Working on two scores for Akram Khan, Aditya is deep in what he calls “sculpting sound.” He describes the process like a physicist describing matter turning into energy. “It’s about exploring the space where noise becomes music and music becomes noise,” he said. The beauty of this statement is that it’s not metaphorical. He literally sits with noise (breaths, footsteps, atmospheric hum) and experiments with how it blends into melody. There is no rigidity here, no classical puritanism.

This reimagining of Hamlet (a South Asian interpretation directed by Aneil Karia and starring Riz Ahmed) required him to compose the Shakespearan story's famous wedding scene that begins jubilantly and then spirals into darkness. “It was a fun challenge,” he said, as though this emotional tightrope were a perfectly normal afternoon puzzle. “I’ve always seen my music as a visual experience,” he adds. Which makes sense; his soundscapes often feel like rooms you walk into.

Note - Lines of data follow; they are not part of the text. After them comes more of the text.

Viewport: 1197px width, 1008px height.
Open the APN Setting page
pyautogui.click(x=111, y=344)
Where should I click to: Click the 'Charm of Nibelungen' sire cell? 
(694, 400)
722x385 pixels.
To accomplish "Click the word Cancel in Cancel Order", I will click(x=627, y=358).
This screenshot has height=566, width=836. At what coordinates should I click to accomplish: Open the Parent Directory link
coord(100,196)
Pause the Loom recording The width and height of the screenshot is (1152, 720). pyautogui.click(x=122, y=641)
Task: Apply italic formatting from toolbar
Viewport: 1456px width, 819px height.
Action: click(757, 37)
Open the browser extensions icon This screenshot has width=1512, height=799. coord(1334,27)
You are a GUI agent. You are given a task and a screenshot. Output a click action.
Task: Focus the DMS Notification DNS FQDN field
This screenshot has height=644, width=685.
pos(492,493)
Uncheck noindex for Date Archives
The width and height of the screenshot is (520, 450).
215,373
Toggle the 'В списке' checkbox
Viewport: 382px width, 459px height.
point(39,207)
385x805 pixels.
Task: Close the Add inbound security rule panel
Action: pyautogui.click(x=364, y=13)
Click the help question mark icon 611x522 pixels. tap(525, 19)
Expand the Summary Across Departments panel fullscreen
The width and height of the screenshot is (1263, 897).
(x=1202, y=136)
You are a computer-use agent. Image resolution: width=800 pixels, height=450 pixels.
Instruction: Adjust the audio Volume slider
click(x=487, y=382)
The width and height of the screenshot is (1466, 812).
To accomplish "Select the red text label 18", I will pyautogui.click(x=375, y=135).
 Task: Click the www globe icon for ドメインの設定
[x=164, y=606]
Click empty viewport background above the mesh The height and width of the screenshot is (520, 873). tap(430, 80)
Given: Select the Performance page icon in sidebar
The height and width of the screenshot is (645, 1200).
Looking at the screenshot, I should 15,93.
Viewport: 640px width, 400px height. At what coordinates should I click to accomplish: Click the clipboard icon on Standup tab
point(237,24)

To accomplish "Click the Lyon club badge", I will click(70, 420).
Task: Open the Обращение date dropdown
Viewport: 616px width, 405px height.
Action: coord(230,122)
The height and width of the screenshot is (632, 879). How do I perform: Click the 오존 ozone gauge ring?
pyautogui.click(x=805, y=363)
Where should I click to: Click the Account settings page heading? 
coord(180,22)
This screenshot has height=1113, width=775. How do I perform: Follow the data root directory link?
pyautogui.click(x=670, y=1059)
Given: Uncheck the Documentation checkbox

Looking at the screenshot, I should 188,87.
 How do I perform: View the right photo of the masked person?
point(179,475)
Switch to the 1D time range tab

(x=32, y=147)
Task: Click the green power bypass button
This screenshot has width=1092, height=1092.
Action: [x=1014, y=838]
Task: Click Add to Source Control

The Question That Changed Everything

Many diaspora artists spend their careers obsessing over whom they’re performing for: heritage communities, western audiences, or themselves. Aditya admits he asked this question for years, sometimes with anxiety.

“There was a time I wanted to be accepted and bring Carnatic music to global audiences,” he said. But the pandemic cracked something open. “Now I’m creating music for myself. The more specificity in your work, the more universality it brings.” This is the kind of thing only someone who has lived through artistic shapeshifting can say with conviction.

Aditya speaks about his sister, classical danseuse and choreographer Mythili Prakash, with the affectionate exasperation reserved for siblings who both inspire and challenge you. “She helped me investigate: Who am I making this music for?” he said. “Was part of employing drums or violins, or playing with a jazz band about being accepted by the West?” It’s a hard question. Harder still when it comes from family. But it seems to have unlocked a deeper honesty in his work.

The pandemic album ISOLASHUN (pronounced as "isolation) is one of his most emotionally naked works: genre-fluid, jagged, intimate. He describes the period as “the most revealing time of my life.” Alone with himself, he confronted both the desire to escape and the desire to discover. “It shifted the way I made music,” he said simply. And you can hear it: tracks that feel like sonic fractures slowly mending.

What Is Home For A Perpetual Traveller?

“Home is not really a place anymore,” he said. “It’s a routine: nature, slow mornings, silence, a good cup of coffee.” He travels with his own coffee beans, weighing scale and all. It is one of the few rituals that anchors him. You get an endearing image of an itinerant artist carrying a tiny, personal sanctuary in a pouch.

Ask him whether Carnatic music is at a turning point and he doesn’t hesitate. “The structures of hierarchy are being questioned,” he said. “Old structures are crumbling. There’s so much new building happening.” He speaks like someone witnessing a revolution from both inside and outside: a participant and a documentarian.

Aditya Prakash on stage
Aditya Prakash is a Carnatic vocalist and multi-instrumentalist based in Los Angeles (Image courtesy the artiste)

His voice is a force of nature and carries a backstory of discipline, rebellion, injury and recovery. “My dad used to pour cold water on my face if I didn’t wake up at 5 am to practice,” he laughs. Years of intense sadhana built a foundation strong enough to withstand the rough edges of adolescence. He admits he used his voice improperly for a period and developed nodules, which taught him caution. Now there is meditation, clean eating, yoga, and stress-management. The voice is an instrument, but also a biography.

What Comes Next?

A new album in 2026. A multidisciplinary show rooted in grief, based on Sushma Soma’s The Mountain Has The Last Say, which explores grief and healing through music. More composing, more questioning, more boundaries to blur.

Talking to Aditya Prakash leaves you with a peculiar feeling: the sense that you’ve just met someone who is both insider and outsider, traditionalist and rebel, scholar and wanderer. A musician not defined by geography but by curiosity. Some artists inherit a tradition. Aditya Prakash is busy reinventing one.